ACTIVITY:
Using the listing below, print exactly everything from the line with "Viewport: 1880px width, 1055px height." down to the line with "Given: Click the Word save icon", both included, and nothing more.
----- RECORDS PROVIDED -----
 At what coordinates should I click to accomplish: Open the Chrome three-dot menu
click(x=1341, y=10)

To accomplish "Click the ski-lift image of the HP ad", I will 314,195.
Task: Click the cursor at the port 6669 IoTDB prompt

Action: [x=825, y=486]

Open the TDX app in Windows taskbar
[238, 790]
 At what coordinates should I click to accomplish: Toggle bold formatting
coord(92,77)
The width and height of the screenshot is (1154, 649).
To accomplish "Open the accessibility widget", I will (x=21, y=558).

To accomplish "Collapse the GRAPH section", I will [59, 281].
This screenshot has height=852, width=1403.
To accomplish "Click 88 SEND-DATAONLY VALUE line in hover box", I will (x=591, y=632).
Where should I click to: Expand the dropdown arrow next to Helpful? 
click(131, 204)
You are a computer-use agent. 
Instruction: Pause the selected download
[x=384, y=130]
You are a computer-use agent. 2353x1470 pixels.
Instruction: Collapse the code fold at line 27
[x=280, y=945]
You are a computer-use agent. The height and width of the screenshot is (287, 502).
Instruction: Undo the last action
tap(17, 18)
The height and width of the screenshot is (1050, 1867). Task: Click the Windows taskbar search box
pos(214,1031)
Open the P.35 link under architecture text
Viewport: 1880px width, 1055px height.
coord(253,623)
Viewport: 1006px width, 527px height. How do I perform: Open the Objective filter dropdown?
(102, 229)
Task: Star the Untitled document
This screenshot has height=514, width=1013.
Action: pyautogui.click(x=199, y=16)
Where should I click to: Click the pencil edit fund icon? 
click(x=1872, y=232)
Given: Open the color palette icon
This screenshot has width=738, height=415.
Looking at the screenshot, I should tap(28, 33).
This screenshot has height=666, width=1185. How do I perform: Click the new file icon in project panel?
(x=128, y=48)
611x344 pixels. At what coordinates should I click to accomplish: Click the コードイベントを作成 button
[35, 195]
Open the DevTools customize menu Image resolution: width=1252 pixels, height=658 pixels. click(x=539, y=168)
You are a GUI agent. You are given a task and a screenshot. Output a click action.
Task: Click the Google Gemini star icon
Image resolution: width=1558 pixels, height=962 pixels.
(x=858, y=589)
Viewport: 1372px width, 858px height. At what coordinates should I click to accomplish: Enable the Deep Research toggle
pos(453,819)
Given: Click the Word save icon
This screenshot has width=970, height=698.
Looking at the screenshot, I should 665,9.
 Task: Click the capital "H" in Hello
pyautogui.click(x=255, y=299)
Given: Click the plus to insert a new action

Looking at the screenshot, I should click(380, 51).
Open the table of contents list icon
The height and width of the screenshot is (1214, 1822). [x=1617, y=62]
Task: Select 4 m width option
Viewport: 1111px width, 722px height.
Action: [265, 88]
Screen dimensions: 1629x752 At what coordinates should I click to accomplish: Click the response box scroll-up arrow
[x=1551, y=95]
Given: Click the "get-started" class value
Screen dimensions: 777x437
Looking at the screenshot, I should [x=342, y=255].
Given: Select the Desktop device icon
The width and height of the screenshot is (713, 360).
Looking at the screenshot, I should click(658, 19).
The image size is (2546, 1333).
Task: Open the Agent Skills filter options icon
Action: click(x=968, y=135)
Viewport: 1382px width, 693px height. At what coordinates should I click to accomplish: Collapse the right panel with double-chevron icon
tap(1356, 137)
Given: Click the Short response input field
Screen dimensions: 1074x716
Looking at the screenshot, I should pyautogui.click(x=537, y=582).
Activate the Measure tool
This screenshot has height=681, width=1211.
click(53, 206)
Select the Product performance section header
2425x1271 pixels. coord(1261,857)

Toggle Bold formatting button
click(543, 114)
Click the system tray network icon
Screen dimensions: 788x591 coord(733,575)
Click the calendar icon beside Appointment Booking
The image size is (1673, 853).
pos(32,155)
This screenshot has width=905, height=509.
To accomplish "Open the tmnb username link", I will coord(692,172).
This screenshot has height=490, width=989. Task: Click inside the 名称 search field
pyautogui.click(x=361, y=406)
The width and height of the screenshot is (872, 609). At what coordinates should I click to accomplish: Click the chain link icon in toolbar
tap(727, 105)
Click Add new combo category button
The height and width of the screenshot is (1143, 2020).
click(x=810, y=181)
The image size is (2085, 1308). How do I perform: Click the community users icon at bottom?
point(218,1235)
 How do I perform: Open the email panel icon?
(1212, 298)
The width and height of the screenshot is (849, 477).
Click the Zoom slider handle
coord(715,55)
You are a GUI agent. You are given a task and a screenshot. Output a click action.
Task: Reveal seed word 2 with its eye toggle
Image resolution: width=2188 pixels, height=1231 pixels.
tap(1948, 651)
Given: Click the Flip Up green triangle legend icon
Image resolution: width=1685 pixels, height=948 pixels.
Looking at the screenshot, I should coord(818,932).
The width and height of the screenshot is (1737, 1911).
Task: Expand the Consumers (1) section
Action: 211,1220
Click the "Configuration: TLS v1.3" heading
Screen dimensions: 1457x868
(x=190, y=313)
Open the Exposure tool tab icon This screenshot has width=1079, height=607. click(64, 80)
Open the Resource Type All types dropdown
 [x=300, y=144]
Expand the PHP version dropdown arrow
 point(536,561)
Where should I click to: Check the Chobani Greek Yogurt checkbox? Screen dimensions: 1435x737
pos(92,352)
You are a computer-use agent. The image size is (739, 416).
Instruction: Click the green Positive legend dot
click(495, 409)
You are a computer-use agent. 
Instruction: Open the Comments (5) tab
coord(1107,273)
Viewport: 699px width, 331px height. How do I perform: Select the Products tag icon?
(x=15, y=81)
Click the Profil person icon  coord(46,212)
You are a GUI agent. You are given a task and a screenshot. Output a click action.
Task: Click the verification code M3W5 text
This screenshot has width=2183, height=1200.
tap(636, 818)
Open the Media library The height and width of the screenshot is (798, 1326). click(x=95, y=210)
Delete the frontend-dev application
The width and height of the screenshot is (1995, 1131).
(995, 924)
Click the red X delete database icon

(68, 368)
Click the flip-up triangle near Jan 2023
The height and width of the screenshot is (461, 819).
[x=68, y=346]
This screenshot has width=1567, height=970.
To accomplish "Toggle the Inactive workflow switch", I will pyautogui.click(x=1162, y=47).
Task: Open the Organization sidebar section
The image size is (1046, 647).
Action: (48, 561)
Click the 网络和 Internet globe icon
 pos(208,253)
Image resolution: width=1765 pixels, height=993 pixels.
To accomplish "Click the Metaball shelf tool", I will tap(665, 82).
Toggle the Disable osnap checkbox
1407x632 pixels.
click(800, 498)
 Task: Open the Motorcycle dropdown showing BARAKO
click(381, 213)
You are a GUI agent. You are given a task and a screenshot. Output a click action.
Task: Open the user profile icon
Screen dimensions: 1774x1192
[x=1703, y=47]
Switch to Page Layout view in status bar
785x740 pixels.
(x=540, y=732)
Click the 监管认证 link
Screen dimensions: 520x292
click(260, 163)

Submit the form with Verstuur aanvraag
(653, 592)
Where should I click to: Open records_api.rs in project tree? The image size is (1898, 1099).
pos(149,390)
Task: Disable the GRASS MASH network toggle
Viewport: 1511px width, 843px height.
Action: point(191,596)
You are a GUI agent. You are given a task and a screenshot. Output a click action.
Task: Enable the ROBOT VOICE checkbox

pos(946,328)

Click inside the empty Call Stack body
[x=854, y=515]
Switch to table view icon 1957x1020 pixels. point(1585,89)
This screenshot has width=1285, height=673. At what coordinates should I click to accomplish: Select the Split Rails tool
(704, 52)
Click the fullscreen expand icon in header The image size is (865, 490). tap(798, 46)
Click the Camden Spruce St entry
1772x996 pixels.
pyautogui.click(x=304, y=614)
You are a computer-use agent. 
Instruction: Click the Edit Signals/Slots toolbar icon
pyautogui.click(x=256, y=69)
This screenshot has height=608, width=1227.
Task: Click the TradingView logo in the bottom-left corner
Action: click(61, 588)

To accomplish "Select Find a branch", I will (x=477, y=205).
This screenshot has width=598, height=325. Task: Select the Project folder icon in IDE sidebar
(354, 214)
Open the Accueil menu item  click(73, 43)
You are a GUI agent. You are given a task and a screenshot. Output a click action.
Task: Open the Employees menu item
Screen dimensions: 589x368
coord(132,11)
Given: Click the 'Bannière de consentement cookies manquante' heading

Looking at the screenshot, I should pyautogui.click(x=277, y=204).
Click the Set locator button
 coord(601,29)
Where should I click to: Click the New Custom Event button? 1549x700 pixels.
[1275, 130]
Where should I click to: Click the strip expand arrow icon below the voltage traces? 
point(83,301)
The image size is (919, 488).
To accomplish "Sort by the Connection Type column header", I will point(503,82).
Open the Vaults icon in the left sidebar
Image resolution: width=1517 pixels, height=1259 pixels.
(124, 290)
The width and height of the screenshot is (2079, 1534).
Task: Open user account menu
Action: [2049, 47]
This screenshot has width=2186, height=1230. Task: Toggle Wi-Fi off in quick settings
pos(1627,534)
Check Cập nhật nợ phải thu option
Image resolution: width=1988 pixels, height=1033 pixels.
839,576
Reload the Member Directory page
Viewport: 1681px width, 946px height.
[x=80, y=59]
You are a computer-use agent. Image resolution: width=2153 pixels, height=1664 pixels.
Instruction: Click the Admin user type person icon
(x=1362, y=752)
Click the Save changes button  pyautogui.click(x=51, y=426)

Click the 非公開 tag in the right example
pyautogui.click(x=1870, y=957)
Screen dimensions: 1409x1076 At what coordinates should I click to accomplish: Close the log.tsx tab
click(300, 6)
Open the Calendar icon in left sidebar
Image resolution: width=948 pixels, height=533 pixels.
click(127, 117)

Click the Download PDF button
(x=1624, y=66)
-----
OUTPUT FOR THIS EXERCISE:
Viewport: 1880px width, 1055px height.
coord(253,623)
Viewport: 1006px width, 527px height. How do I perform: Open the Objective filter dropdown?
(102, 229)
Task: Star the Untitled document
This screenshot has height=514, width=1013.
Action: pyautogui.click(x=199, y=16)
Where should I click to: Click the pencil edit fund icon? 
click(x=1872, y=232)
Given: Open the color palette icon
This screenshot has width=738, height=415.
Looking at the screenshot, I should tap(28, 33).
This screenshot has height=666, width=1185. How do I perform: Click the new file icon in project panel?
(x=128, y=48)
611x344 pixels. At what coordinates should I click to accomplish: Click the コードイベントを作成 button
[35, 195]
Open the DevTools customize menu Image resolution: width=1252 pixels, height=658 pixels. click(x=539, y=168)
You are a GUI agent. You are given a task and a screenshot. Output a click action.
Task: Click the Google Gemini star icon
Image resolution: width=1558 pixels, height=962 pixels.
(x=858, y=589)
Viewport: 1372px width, 858px height. At what coordinates should I click to accomplish: Enable the Deep Research toggle
pos(453,819)
Given: Click the Word save icon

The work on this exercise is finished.